§ TASK DESCRIPTION
What is needed is an exact transcription of every record below.

§ DATA FOR PROCESSING
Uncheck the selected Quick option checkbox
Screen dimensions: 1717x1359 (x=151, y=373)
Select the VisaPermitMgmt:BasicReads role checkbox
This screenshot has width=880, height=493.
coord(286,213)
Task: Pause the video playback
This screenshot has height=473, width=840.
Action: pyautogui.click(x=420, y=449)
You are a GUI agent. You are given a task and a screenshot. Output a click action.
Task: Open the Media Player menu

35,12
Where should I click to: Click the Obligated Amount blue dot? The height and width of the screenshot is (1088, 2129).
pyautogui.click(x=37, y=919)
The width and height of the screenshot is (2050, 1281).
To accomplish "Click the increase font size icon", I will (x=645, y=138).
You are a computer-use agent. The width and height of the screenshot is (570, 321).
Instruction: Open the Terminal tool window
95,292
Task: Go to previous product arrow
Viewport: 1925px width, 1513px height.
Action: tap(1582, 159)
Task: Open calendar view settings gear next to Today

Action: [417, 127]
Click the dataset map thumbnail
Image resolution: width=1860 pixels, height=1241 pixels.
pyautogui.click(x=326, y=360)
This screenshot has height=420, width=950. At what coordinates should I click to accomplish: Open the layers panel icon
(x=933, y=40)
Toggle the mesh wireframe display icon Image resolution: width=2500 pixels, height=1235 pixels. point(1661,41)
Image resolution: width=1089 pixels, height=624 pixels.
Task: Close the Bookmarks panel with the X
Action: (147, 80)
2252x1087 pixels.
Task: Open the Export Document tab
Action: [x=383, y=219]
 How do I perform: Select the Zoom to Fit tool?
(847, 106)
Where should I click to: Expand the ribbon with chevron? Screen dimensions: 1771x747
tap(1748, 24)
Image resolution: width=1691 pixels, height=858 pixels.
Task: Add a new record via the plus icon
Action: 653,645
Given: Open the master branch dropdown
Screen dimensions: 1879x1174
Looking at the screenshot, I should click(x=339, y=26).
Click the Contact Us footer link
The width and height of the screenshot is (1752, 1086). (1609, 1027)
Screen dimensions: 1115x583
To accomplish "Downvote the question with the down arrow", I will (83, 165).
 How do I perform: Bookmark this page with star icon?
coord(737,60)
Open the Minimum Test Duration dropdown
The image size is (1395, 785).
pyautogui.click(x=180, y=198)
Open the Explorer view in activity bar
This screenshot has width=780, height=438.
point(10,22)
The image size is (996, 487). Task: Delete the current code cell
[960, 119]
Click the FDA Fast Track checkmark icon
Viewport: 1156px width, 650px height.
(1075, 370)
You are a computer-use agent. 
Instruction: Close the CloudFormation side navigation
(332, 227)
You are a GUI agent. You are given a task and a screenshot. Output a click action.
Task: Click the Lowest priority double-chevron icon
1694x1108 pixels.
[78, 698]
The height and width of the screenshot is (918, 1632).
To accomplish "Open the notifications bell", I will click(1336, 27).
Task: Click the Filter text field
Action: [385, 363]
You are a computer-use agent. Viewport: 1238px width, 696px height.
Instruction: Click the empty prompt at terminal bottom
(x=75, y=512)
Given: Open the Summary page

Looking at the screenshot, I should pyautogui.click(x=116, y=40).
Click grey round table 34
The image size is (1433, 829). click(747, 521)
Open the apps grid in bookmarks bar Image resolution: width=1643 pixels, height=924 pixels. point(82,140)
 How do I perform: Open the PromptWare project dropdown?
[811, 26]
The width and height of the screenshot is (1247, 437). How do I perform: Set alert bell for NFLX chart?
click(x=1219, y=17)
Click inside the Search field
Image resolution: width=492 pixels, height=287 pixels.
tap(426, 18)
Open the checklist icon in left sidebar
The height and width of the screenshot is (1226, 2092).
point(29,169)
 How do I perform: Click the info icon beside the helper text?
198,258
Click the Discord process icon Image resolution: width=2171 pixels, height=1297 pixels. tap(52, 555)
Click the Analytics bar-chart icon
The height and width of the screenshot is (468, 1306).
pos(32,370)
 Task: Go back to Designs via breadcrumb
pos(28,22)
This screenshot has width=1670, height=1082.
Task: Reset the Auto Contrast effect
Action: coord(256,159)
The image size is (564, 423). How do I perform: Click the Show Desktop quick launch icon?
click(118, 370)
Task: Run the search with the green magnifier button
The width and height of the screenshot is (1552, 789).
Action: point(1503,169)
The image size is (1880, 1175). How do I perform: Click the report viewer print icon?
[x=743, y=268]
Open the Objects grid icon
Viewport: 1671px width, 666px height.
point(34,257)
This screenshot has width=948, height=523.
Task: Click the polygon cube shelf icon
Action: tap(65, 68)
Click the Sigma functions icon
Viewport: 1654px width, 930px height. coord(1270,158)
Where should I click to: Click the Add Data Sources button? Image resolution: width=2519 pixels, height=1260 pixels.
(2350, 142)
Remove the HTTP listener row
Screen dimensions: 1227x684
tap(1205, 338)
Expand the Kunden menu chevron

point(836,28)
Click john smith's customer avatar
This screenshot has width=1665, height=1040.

§ SOLUTION FOR THIS EXERCISE
Uncheck the selected Quick option checkbox
Screen dimensions: 1717x1359 (x=151, y=373)
Select the VisaPermitMgmt:BasicReads role checkbox
This screenshot has width=880, height=493.
coord(286,213)
Task: Pause the video playback
This screenshot has height=473, width=840.
Action: pyautogui.click(x=420, y=449)
You are a GUI agent. You are given a task and a screenshot. Output a click action.
Task: Open the Media Player menu

35,12
Where should I click to: Click the Obligated Amount blue dot? The height and width of the screenshot is (1088, 2129).
pyautogui.click(x=37, y=919)
The width and height of the screenshot is (2050, 1281).
To accomplish "Click the increase font size icon", I will (x=645, y=138).
You are a computer-use agent. The width and height of the screenshot is (570, 321).
Instruction: Open the Terminal tool window
95,292
Task: Go to previous product arrow
Viewport: 1925px width, 1513px height.
Action: tap(1582, 159)
Task: Open calendar view settings gear next to Today

Action: [417, 127]
Click the dataset map thumbnail
Image resolution: width=1860 pixels, height=1241 pixels.
pyautogui.click(x=326, y=360)
This screenshot has height=420, width=950. At what coordinates should I click to accomplish: Open the layers panel icon
(x=933, y=40)
Toggle the mesh wireframe display icon Image resolution: width=2500 pixels, height=1235 pixels. point(1661,41)
Image resolution: width=1089 pixels, height=624 pixels.
Task: Close the Bookmarks panel with the X
Action: (147, 80)
2252x1087 pixels.
Task: Open the Export Document tab
Action: [x=383, y=219]
 How do I perform: Select the Zoom to Fit tool?
(847, 106)
Where should I click to: Expand the ribbon with chevron? Screen dimensions: 1771x747
tap(1748, 24)
Image resolution: width=1691 pixels, height=858 pixels.
Task: Add a new record via the plus icon
Action: 653,645
Given: Open the master branch dropdown
Screen dimensions: 1879x1174
Looking at the screenshot, I should click(x=339, y=26).
Click the Contact Us footer link
The width and height of the screenshot is (1752, 1086). (1609, 1027)
Screen dimensions: 1115x583
To accomplish "Downvote the question with the down arrow", I will (83, 165).
 How do I perform: Bookmark this page with star icon?
coord(737,60)
Open the Minimum Test Duration dropdown
The image size is (1395, 785).
pyautogui.click(x=180, y=198)
Open the Explorer view in activity bar
This screenshot has width=780, height=438.
point(10,22)
The image size is (996, 487). Task: Delete the current code cell
[960, 119]
Click the FDA Fast Track checkmark icon
Viewport: 1156px width, 650px height.
(1075, 370)
You are a computer-use agent. 
Instruction: Close the CloudFormation side navigation
(332, 227)
You are a GUI agent. You are given a task and a screenshot. Output a click action.
Task: Click the Lowest priority double-chevron icon
1694x1108 pixels.
[78, 698]
The height and width of the screenshot is (918, 1632).
To accomplish "Open the notifications bell", I will click(1336, 27).
Task: Click the Filter text field
Action: [385, 363]
You are a computer-use agent. Viewport: 1238px width, 696px height.
Instruction: Click the empty prompt at terminal bottom
(x=75, y=512)
Given: Open the Summary page

Looking at the screenshot, I should pyautogui.click(x=116, y=40).
Click grey round table 34
The image size is (1433, 829). click(747, 521)
Open the apps grid in bookmarks bar Image resolution: width=1643 pixels, height=924 pixels. point(82,140)
 How do I perform: Open the PromptWare project dropdown?
[811, 26]
The width and height of the screenshot is (1247, 437). How do I perform: Set alert bell for NFLX chart?
click(x=1219, y=17)
Click inside the Search field
Image resolution: width=492 pixels, height=287 pixels.
tap(426, 18)
Open the checklist icon in left sidebar
The height and width of the screenshot is (1226, 2092).
point(29,169)
 How do I perform: Click the info icon beside the helper text?
198,258
Click the Discord process icon Image resolution: width=2171 pixels, height=1297 pixels. tap(52, 555)
Click the Analytics bar-chart icon
The height and width of the screenshot is (468, 1306).
pos(32,370)
 Task: Go back to Designs via breadcrumb
pos(28,22)
This screenshot has width=1670, height=1082.
Task: Reset the Auto Contrast effect
Action: coord(256,159)
The image size is (564, 423). How do I perform: Click the Show Desktop quick launch icon?
click(118, 370)
Task: Run the search with the green magnifier button
The width and height of the screenshot is (1552, 789).
Action: point(1503,169)
The image size is (1880, 1175). How do I perform: Click the report viewer print icon?
[x=743, y=268]
Open the Objects grid icon
Viewport: 1671px width, 666px height.
point(34,257)
This screenshot has width=948, height=523.
Task: Click the polygon cube shelf icon
Action: tap(65, 68)
Click the Sigma functions icon
Viewport: 1654px width, 930px height. coord(1270,158)
Where should I click to: Click the Add Data Sources button? Image resolution: width=2519 pixels, height=1260 pixels.
(2350, 142)
Remove the HTTP listener row
Screen dimensions: 1227x684
tap(1205, 338)
Expand the Kunden menu chevron

point(836,28)
Click john smith's customer avatar
This screenshot has width=1665, height=1040.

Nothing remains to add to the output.